### SUPPLIED PASSAGE
- - -
Adrian L. Barton of Barton Law helps employers and employees alike with challenges concerning the often complicated – and sometimes frustrating – world of employment law.
Many client cases are headed for litigation, but Ms. Barton also helps employers and employees avoid court by taking preventative measures such as establishing guidelines for employee handbooks and participating in mediation.
So what is employment law? If you don’t know the answer, keep reading. “Employment Law” includes many laws that have been enacted in the past 80 years concerning the employee and employer. Sometimes employees and employers disagree over the interpretation of these laws, and the matter winds up in court.
Claims of wrongful termination, sexual harassment, employment discrimination, workplace safety, taxes, wages, and worker’s compensation are just a handful of the many lawsuits that may arise.
Some lawsuits, however, are frivolous and totally without merit. Let’s hope, if you are an employer, you’re involved in one of these. If not, courts can find you have violated one, or many, employment laws enacted to protect an employee’s rights in the workplace.
State contract law may inform the rights and duties of both parties, if the employee and employer relationship was entered into with a valid contract. Without such contracts, the law presumes that employment relationships are at will, and that both parties are free to terminate the relationship at any time, and for any reason so long as that reason is not illegal.
- - -
### SOURCE MATERIAL
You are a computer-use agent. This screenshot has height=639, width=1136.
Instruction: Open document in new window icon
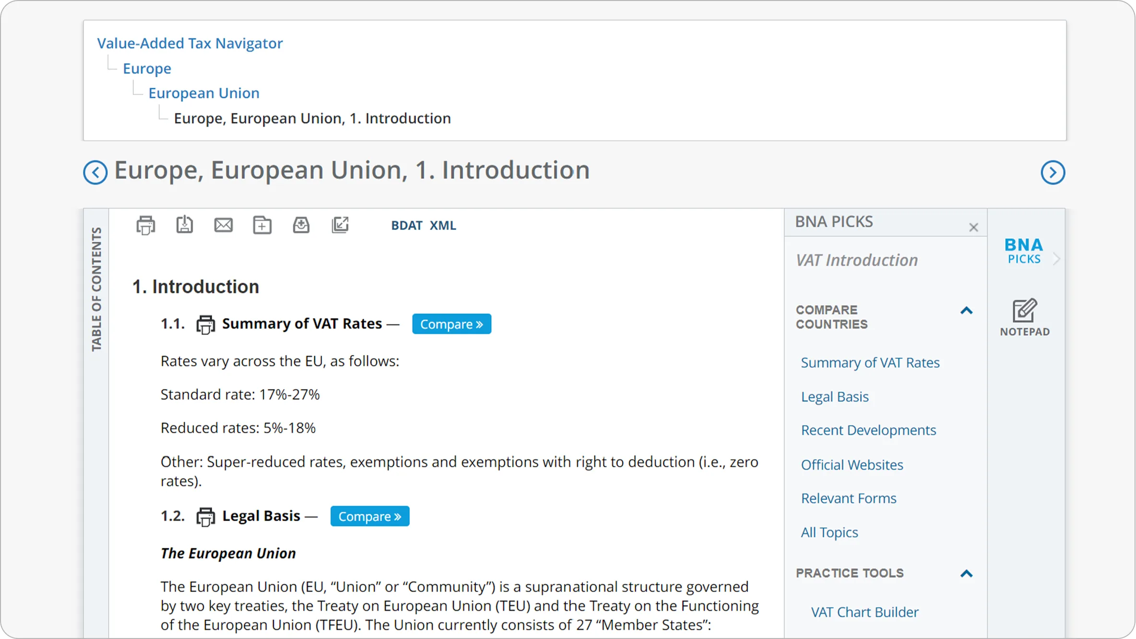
- - -
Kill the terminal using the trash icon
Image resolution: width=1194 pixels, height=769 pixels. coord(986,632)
- - -
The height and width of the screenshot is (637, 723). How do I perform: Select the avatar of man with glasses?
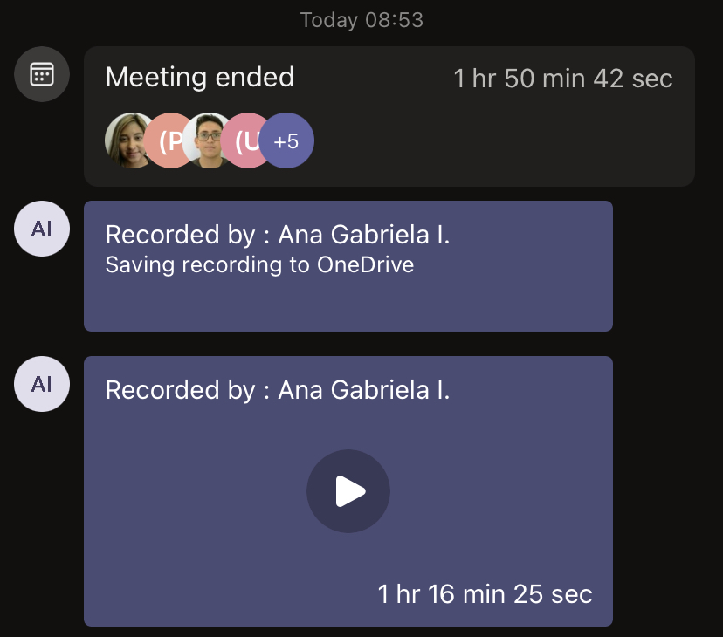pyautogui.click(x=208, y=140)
- - -
### BRIEF 1
List every kind of claim or lawsuit that the employment law passage names as one that may arise.
### BRIEF 2
Write a continuation of the employment law passage, picking up right after its final sentence.
The records are not needed for this work.

### FINAL ANSWER 1
Wrongful termination, sexual harassment, employment discrimination, workplace safety, taxes, wages, and worker's compensation.

### FINAL ANSWER 2
Employment laws are primarily written to keep workers safe and to protect their rights in the workplace. In the early 20th century, laws were passed to outlaw child labor, create a standard work week, establish a minimum wage, and compensate injured workers.
More recent laws were enacted to prohibit discrimination and unsafe work conditions, while other issues involve equal pay for equal work for women and men, and employee health care. Employment laws also protect a worker’s right to unionize, engage in collective bargaining, and to be protected from discrimination based on gender, ethnicity, religion, age, or disability.
Basic rights in the workplace include the right to fair compensation, privacy, and freedom from discrimination; certain anti-discrimination laws even protect job applicants during the hiring process. An employer may not conduct a background or credit check on employees or job applicants without notifying the individual in writing and receiving permission to do so.
The right to privacy in the workplace is protected in most states and applies to employees’ personal possessions, including briefcases or handbags, private mail addressed to the employee, lockers accessible only by the employee, voicemail messages, and telephone conversations. Employees have limited privacy, however, in their voice mail and usage of their employer’s computer systems, and Internet service.
An employee has the right to be free from discrimination and harassment; the right to be free from retaliation for whistle blowing; the right to a safe workplace free of potential safety hazards such as toxic substances and dangerous conditions; and the right to fair wages for work performed.
At Will is a U.S. labor law term used for employment relationships in which an employee can be terminated by an employer for any reason, without just cause, and without warning, so long as the reason for termination is not illegal. And, unless stated otherwise in an employment contract, the employee is equally free to quit at will, cease to work, or strike. Ms. Barton and her former colleagues have co-authored a resource guide and numerous articles for employers with the goal of helping them develop effective policies that promote fairness in the workplace, and comply with Arizona state law.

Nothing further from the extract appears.